**INSTRUCTIONS TO FOLLOW:**
Please copy, exactly as they appear below, the lines from the one containing "Д Е М О - в е р с и я (1713, 27)" through the one containing "ISO/TC 251 (1343, 26)".

________

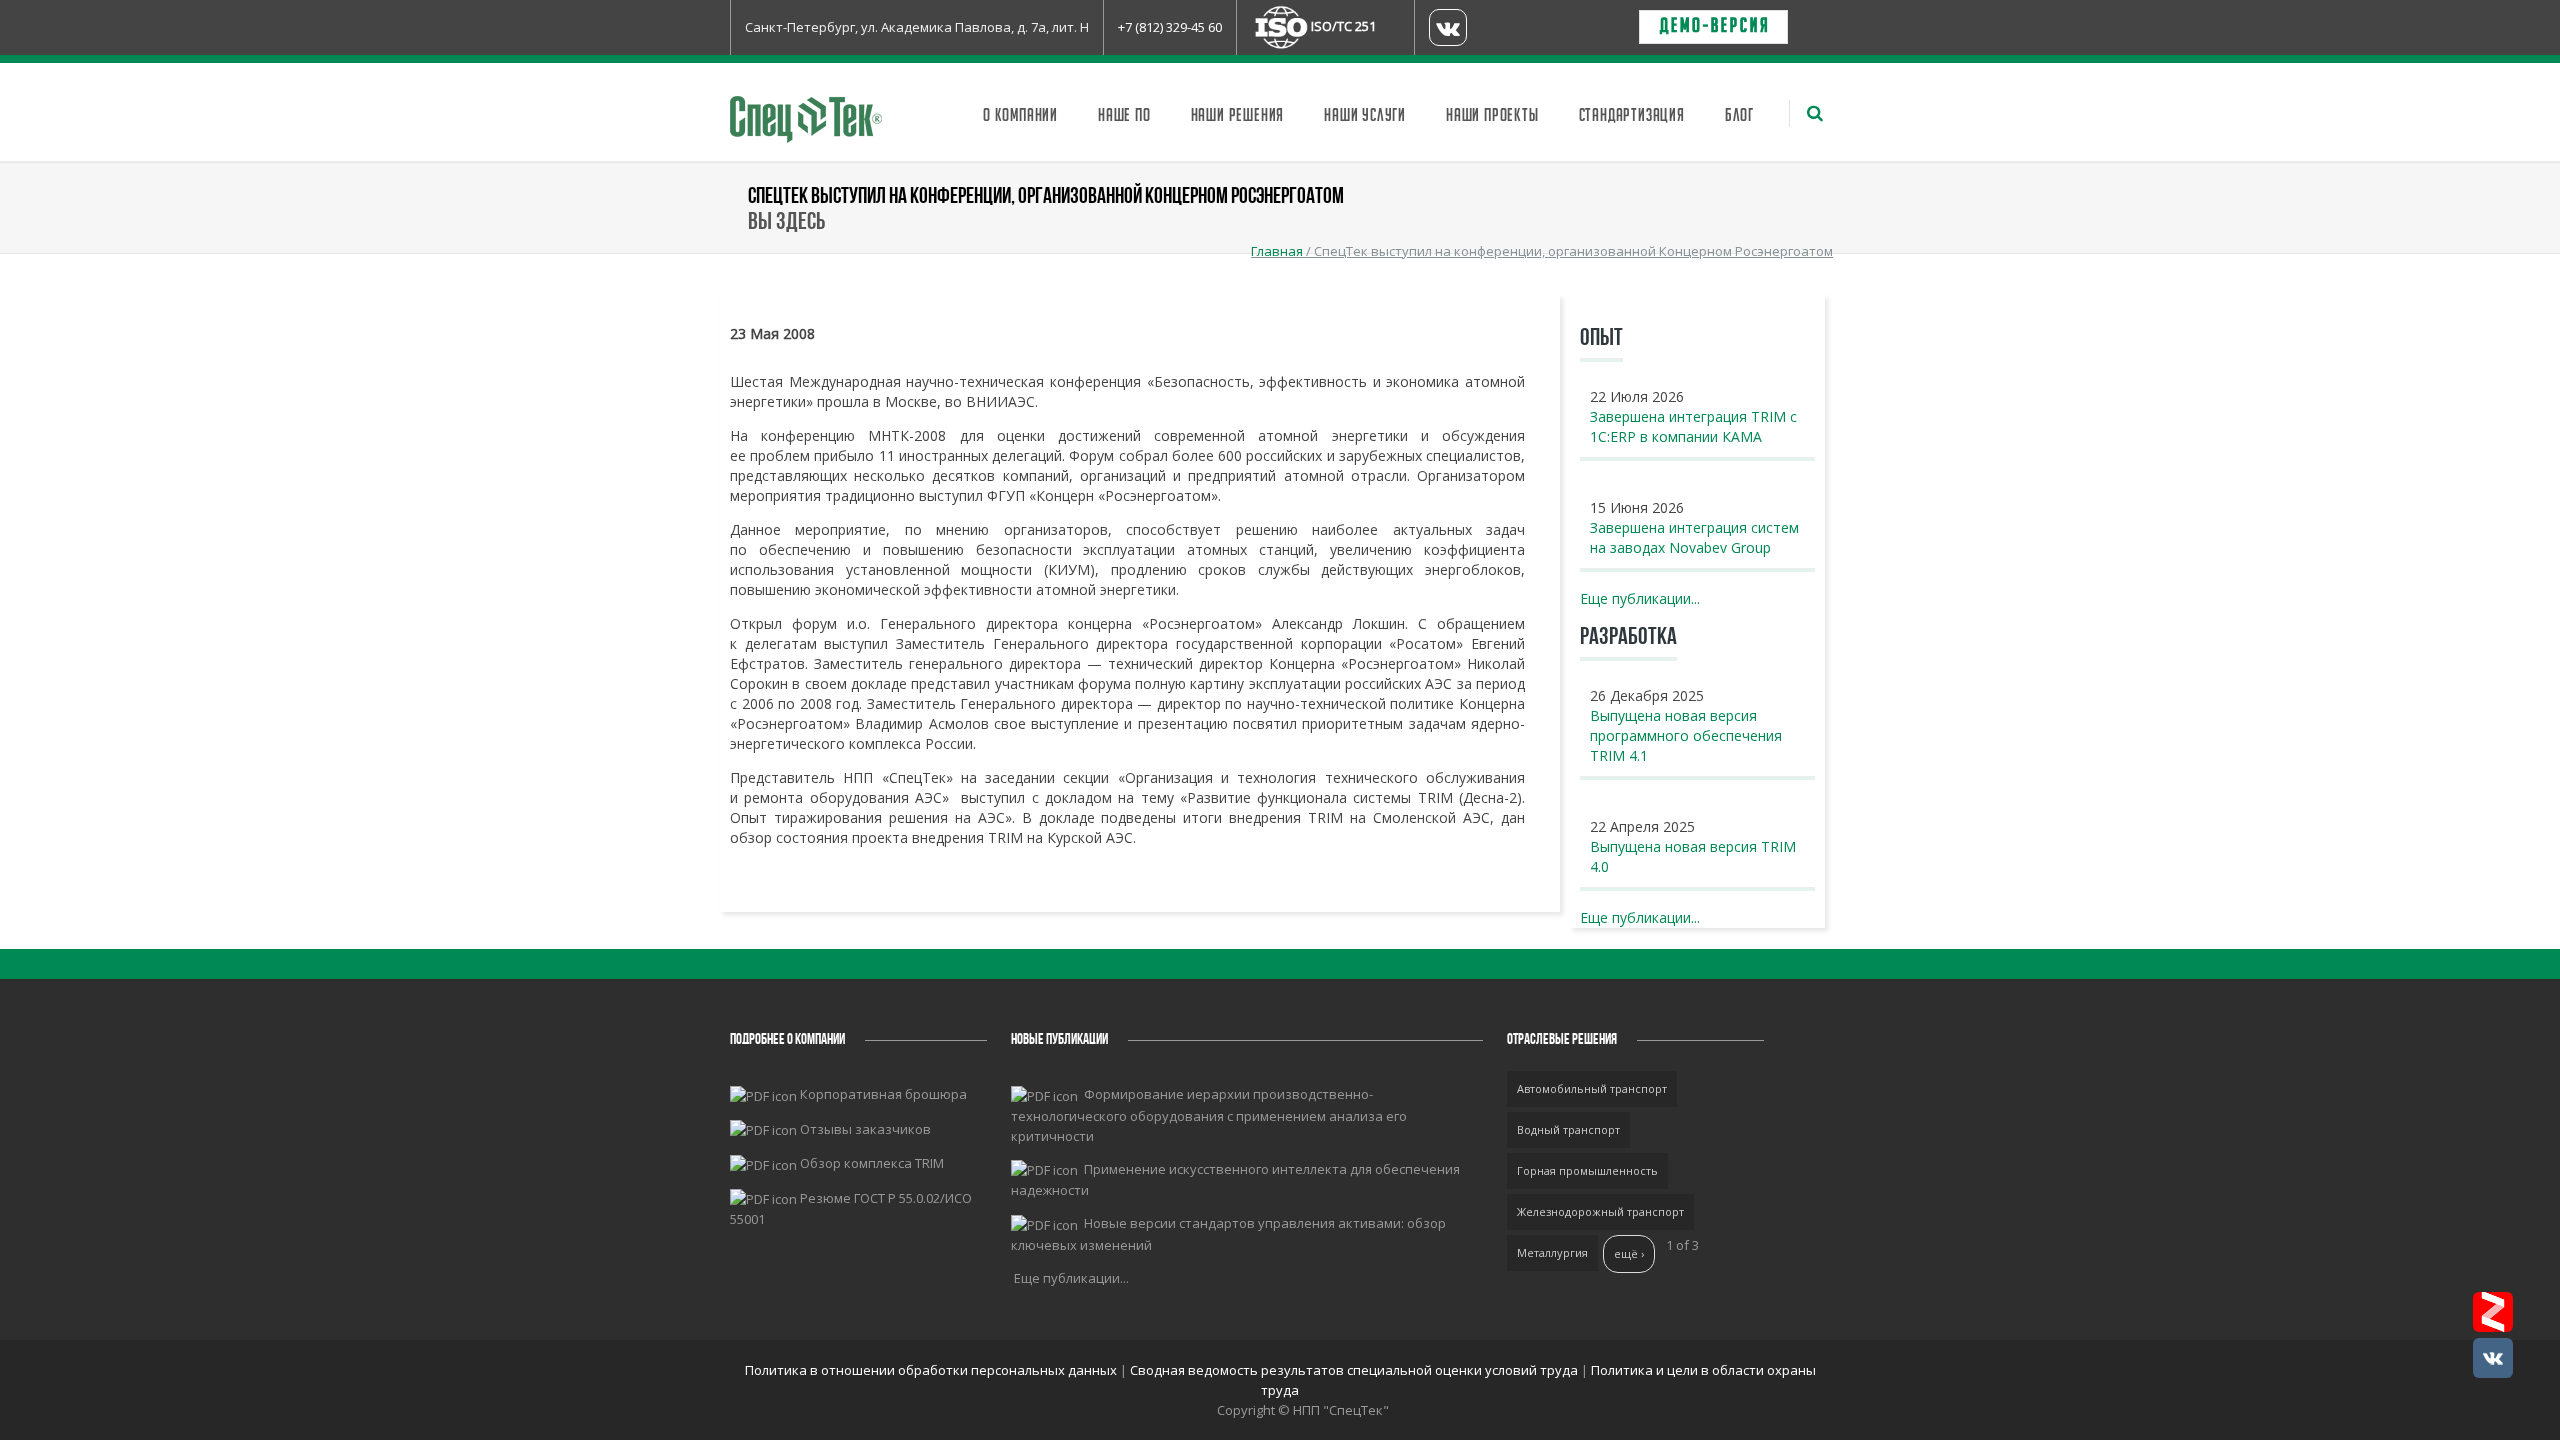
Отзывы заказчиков (865, 1129)
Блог (1739, 116)
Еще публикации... (1640, 598)
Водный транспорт (1568, 1129)
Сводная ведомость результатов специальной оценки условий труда (1354, 1370)
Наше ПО (1124, 116)
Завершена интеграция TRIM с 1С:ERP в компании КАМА (1693, 426)
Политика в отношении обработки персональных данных (932, 1370)
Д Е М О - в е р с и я (1713, 27)
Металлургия (1552, 1252)
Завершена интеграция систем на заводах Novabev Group (1694, 537)
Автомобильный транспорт (1592, 1088)
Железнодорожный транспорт (1600, 1211)
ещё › (1629, 1253)
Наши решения (1238, 116)
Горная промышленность (1587, 1170)
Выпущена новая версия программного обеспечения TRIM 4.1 (1686, 735)
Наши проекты (1492, 116)
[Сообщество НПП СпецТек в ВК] (2493, 1358)
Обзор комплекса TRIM (872, 1163)
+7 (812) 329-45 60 (1170, 27)
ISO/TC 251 (1343, 26)
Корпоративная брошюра (883, 1094)
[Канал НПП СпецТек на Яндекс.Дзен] (2493, 1312)
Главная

________

**RESPONSE BELOW:**
Д Е М О - в е р с и я (1713, 27)
Металлургия (1552, 1252)
Завершена интеграция систем на заводах Novabev Group (1694, 537)
Автомобильный транспорт (1592, 1088)
Железнодорожный транспорт (1600, 1211)
ещё › (1629, 1253)
Наши решения (1238, 116)
Горная промышленность (1587, 1170)
Выпущена новая версия программного обеспечения TRIM 4.1 (1686, 735)
Наши проекты (1492, 116)
[Сообщество НПП СпецТек в ВК] (2493, 1358)
Обзор комплекса TRIM (872, 1163)
+7 (812) 329-45 60 (1170, 27)
ISO/TC 251 (1343, 26)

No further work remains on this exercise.